ANDREI SHARED NADYA’S IDEA that he had been the architect of her independence, her personality, and even her art. “I am an expert in the upbringing of girls,” he informed me. “I approach it as a total performance.” He added that he had “authored the words ‘holy shit,’” the refrain that had been the ostensible source of some of his daughter’s problems.
Andrei came out of the woods to talk to me. For more than a decade he had been living in a friend’s house about an hour outside of Moscow. He called it his lair, and he said he cleaned it once a year. Our interview fell between these annual cleanings, so he said a visit was out of the question. Instead, I picked him up by the side of the highway and we drove around looking for an eatery that had both heat and electricity: less than fifty miles from Moscow, we were on the disintegrating fringes of civilization.

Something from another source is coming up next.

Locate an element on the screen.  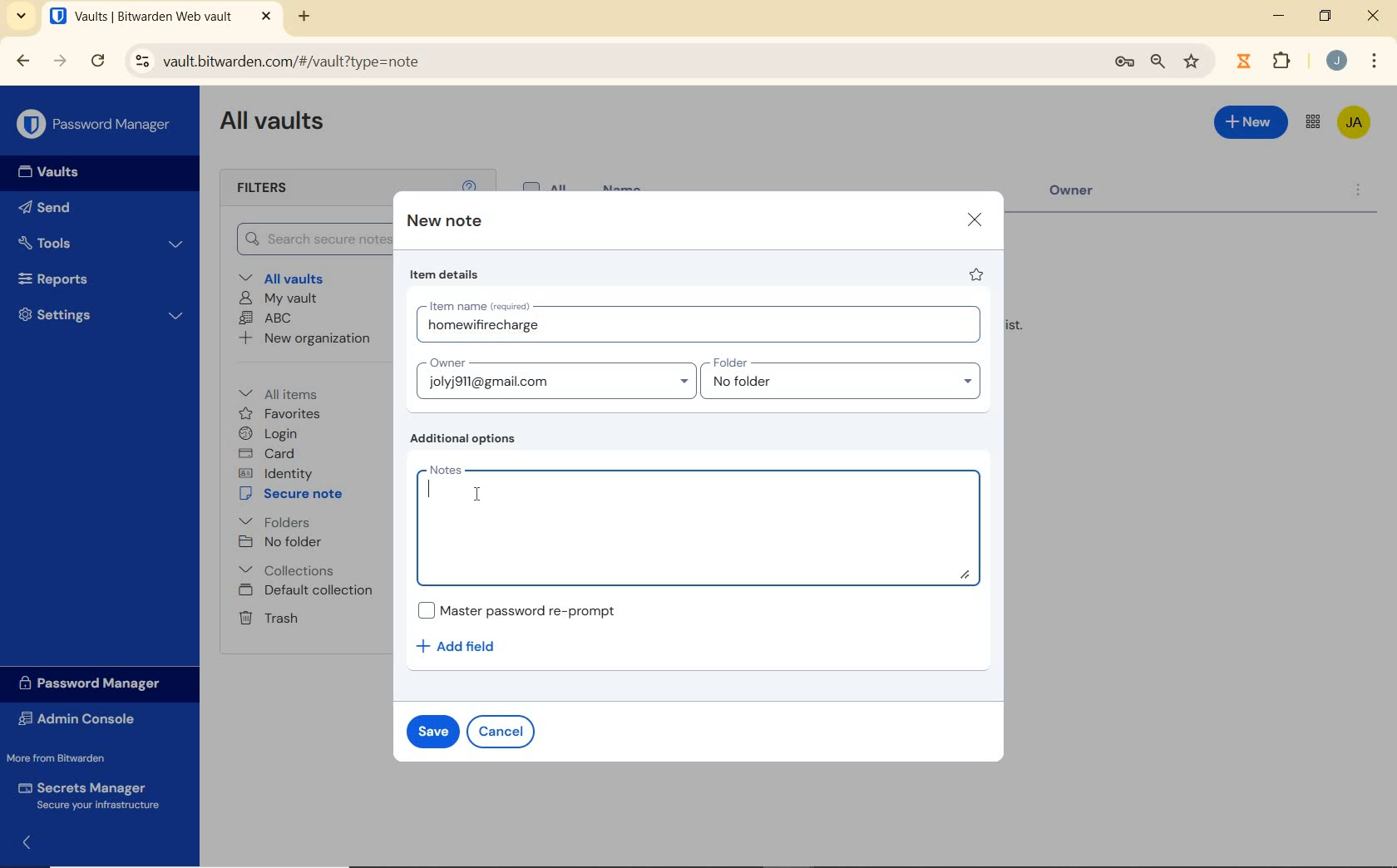
My Vault is located at coordinates (278, 299).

Andrei was born at civilization’s true fringe, in the world’s northernmost large city (where large is defined as having a population over a hundred thousand). “Half the population is behind bars and the other half is guarding them,” Russians have said of their country since the times of Stalin. In Norilsk, this was literally true. Founded in the mid-1930s, the city served as the center of Norlag, the mining-and-metallurgy arm of the gulag. Though the number of prisoners decreased in the 1950s following Stalin’s death and the Norlag was officially dissolved, forced prisoner labor was used in the mines through the 1970s.
Andrei’s father had been on the guards’ side of the prison fence. He had landed in Norilsk after World War II as a Party worker. He was, according to Andrei, a well-known and roundly hated Norilsk character. The young Andrei hated everyone back. “When I was five, I remember seeing elderly intellectuals in the streets—former Norlag inmates. Then they all died off, of course, and all that was left was bydlo .” Dictionaries suggest translating that Russian slang word as “cattle,” but that word does not come close to conveying the concentration of disdain and disgust educated Russians pack into the epithet for their compatriots: it is “white trash” but more derogatory, “redneck” but more frightful.

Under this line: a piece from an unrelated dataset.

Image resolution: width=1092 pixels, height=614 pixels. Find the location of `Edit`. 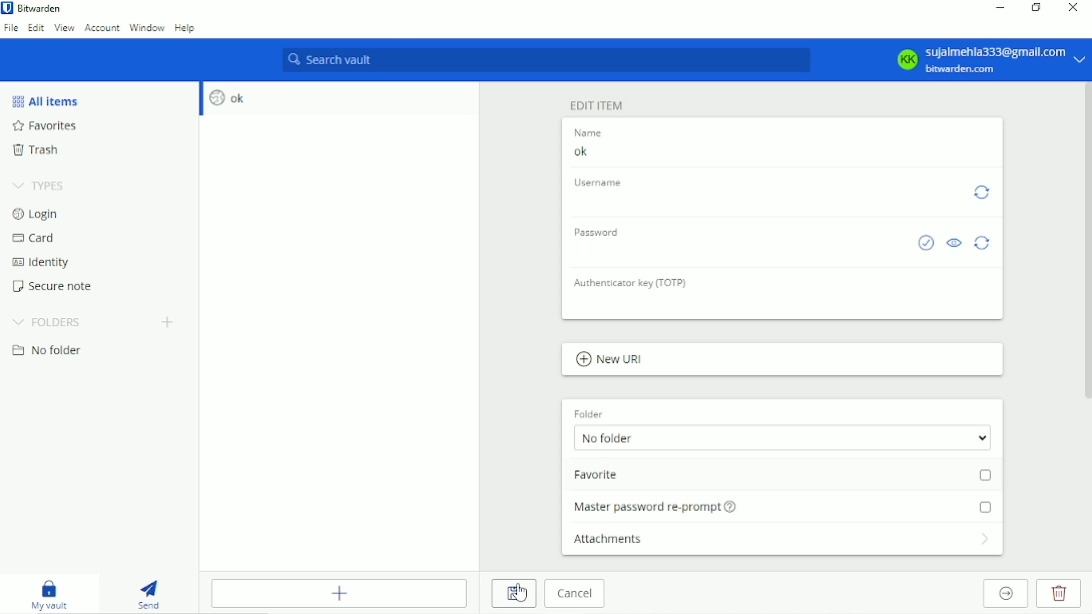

Andrei was educated as a doctor (this did not require nearly as many years or as much effort as an American medical education—and in his case, very little effort indeed was expended), but he did not feel like working as a doctor or, really, working at all. He thought of himself as an artist, though he was not sure what kind of art he should be making. He finagled his way into the Arts Institute in Krasnoyarsk, the nearest truly large city, as a correspondence student in music; he pretended to play the piano. During one of his visits to the institute, he met Katya. She was, unlike him, “an actual musician,” he told me; she played piano. She would even go on to study at a conservatory, and then to teach music to schoolchildren. She was generally more serious and better grounded than Andrei, and this pronounced difference between them might have ended their marriage sooner or prevented it altogether had it not been for one thing: they were oblivious, because they drank. Everyone in the Soviet Union did, more drunks and more drinks with every passing year. In the early 1980s, Soviet rulers came and died in quick succession—Brezhnev died, then Chernenko, then Andropov—but not before promising to do something about the epidemic of alcoholism. Mikhail Gorbachev appeared in 1985 and launched an all-out war on the drink. Andrei and Katya, then newly in love, drank. And drank. And drank. And had Nadya.